Prof. Andrea Ferrari, Director of the Cambridge Graphene Centre and co-author of the work said "This work is another example of the steady march of graphene on the roadmap towards applications. Emberion is a new company created to produce graphene photonics and electronics for infrared photodetectors and thermal sensors, and this work exemplifies how basic science and technology can lead to swift commercialisation." Ferrari is the Science and Technology Officer of the Graphene Flagship, and Chair of the Flagship Management Panel.
Prof. Frank Koppens, co-author of the work, is leader of the Quantum Nano-Optoelectronics at ICFO, and leads the Photonics and Optoelectronics work package of the Graphene Flagship. "One of the most promising applications of graphene is broadband photodetection and imaging.

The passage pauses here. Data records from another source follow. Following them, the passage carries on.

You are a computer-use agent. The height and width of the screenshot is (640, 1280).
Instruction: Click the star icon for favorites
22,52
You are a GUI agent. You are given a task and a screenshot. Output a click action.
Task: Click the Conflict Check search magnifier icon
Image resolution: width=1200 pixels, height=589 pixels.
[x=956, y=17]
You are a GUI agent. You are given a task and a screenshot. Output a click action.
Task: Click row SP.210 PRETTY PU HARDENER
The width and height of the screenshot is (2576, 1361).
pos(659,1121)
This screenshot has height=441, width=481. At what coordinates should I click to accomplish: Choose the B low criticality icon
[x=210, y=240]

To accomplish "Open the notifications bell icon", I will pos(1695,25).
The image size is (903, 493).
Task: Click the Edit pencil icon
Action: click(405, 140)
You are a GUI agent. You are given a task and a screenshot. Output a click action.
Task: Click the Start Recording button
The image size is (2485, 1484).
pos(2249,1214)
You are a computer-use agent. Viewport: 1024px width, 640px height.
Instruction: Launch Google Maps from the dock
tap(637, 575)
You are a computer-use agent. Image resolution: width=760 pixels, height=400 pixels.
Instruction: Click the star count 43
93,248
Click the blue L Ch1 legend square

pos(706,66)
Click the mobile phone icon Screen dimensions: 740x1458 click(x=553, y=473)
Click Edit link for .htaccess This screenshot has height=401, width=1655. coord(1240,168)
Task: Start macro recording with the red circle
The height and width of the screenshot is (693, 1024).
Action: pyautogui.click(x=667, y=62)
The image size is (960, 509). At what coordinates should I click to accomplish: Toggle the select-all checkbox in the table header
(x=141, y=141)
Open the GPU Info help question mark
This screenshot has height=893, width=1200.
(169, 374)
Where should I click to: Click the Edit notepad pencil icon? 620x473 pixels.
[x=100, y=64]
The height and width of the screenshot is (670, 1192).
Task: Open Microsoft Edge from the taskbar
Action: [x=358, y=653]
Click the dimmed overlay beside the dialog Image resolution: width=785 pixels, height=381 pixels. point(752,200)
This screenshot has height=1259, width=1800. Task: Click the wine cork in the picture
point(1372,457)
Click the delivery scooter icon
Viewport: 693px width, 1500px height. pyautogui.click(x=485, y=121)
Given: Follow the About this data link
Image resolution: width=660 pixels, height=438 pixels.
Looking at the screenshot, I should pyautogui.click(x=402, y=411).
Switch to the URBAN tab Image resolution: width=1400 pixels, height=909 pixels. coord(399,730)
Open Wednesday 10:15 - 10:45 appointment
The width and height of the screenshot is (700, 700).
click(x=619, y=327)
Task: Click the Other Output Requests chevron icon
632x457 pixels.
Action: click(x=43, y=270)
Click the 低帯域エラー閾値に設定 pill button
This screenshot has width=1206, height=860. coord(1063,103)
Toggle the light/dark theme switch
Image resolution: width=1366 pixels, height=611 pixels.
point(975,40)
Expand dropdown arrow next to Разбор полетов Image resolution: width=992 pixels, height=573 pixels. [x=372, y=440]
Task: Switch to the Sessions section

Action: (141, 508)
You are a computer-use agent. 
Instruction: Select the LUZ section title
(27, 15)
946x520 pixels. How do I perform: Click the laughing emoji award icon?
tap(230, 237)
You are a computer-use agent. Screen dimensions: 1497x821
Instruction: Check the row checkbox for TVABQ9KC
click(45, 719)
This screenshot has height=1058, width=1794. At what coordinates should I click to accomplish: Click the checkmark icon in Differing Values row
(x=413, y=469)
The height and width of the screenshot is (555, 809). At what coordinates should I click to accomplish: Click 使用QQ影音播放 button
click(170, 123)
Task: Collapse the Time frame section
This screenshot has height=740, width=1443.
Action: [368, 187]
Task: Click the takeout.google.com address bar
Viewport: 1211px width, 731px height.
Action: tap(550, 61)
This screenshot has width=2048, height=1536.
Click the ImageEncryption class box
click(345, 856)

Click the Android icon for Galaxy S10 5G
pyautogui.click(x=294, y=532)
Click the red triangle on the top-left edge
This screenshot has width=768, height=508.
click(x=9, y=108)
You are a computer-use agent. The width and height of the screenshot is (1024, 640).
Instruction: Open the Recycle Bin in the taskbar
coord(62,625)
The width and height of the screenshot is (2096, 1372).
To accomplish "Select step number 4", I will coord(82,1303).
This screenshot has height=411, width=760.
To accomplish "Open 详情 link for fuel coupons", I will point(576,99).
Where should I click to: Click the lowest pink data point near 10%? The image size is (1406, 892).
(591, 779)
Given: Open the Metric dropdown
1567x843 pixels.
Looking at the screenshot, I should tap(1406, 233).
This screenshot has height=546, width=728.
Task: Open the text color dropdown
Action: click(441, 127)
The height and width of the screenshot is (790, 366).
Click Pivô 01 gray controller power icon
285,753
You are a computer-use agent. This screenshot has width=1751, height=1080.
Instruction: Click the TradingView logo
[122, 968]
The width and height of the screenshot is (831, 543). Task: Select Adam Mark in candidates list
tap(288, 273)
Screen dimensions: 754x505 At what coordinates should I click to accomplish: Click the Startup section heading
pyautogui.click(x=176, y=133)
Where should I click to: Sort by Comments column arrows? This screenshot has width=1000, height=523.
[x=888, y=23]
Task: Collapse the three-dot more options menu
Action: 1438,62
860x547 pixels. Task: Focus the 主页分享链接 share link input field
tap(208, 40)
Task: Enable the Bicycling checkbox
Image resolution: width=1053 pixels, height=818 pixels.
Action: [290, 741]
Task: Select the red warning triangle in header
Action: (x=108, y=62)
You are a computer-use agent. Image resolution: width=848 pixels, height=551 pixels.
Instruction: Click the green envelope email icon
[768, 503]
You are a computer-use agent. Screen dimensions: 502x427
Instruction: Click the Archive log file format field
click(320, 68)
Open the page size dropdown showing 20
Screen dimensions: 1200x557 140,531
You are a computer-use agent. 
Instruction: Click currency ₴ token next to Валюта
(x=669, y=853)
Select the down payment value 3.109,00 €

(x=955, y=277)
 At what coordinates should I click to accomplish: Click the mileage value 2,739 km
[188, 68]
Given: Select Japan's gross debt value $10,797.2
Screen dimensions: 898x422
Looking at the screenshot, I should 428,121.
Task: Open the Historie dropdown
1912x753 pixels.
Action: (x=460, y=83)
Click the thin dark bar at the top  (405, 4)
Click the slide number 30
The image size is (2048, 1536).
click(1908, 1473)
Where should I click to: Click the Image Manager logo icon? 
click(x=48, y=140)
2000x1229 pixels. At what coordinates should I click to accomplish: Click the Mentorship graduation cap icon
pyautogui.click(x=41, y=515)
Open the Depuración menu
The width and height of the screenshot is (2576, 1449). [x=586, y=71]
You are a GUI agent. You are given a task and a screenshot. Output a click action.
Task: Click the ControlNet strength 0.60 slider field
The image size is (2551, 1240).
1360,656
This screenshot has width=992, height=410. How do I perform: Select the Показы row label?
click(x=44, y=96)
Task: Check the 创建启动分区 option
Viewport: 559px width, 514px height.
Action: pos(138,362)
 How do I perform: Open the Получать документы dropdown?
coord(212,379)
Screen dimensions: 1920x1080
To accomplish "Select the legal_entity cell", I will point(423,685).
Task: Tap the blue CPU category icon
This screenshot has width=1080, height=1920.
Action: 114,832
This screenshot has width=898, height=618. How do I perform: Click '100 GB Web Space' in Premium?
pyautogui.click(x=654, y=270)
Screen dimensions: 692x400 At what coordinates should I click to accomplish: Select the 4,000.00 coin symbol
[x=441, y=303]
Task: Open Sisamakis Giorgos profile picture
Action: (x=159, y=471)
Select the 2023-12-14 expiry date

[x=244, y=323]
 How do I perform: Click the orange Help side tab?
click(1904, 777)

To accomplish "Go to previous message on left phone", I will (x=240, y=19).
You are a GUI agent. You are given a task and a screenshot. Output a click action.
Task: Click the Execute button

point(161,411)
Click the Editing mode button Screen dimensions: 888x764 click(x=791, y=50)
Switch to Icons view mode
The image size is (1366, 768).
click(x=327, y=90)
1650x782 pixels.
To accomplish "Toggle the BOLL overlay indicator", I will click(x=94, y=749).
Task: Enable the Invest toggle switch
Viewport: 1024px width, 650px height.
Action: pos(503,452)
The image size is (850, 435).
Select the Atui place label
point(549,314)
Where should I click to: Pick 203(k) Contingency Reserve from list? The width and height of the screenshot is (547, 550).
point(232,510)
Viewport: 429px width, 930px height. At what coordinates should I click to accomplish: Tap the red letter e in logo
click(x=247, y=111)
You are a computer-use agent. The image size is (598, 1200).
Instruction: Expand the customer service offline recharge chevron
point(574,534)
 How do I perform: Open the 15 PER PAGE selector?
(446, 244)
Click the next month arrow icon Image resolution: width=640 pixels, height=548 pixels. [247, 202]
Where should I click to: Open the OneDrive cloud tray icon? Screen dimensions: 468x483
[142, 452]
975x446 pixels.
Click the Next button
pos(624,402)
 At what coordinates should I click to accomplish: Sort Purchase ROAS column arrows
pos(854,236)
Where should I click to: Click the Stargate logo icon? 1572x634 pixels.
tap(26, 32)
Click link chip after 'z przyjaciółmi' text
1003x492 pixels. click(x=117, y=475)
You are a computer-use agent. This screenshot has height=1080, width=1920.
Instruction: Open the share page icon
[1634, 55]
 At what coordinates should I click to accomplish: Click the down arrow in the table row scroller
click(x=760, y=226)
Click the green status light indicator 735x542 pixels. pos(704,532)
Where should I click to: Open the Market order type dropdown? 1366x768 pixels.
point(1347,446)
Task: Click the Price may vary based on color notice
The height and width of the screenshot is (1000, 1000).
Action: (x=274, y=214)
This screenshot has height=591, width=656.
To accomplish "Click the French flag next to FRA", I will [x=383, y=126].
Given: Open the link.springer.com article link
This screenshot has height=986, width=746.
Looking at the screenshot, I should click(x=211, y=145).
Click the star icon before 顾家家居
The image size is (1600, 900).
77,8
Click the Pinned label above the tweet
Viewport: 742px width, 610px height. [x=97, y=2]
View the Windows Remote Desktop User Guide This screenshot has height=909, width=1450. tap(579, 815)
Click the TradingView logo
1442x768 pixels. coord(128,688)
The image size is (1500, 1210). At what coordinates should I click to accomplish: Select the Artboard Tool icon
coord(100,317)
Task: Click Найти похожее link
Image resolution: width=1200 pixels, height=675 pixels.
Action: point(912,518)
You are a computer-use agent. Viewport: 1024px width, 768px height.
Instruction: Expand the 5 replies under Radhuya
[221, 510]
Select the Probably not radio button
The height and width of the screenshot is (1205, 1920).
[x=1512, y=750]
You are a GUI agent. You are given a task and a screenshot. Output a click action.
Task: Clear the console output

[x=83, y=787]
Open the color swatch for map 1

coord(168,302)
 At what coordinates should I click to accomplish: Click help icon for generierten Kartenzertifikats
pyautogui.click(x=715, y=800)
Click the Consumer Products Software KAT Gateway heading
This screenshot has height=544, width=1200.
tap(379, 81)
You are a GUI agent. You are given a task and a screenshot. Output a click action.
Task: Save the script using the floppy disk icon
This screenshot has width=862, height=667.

Combining visible and infrared detection in one material system is not possible with any other existing technology. The Graphene Flagship program will further build on this work to develop hyperspectral imaging systems, and exploiting the directions where graphene is unique," he said.
Dr Daniel Neumaier (AMO, Germany) is the leader of the Graphene Flagship Electronics and Photonics Integration Division and was not directly involved in the work. He said "The market size of IR detectors has increased dramatically in the last couple of years and these devices are entering more and more application areas. In particular, spectroscopic security screening is becoming more important. This requires high sensitivity under room temperature operation. The present work is a huge step forward in meeting these requirements in graphene-based IR detectors."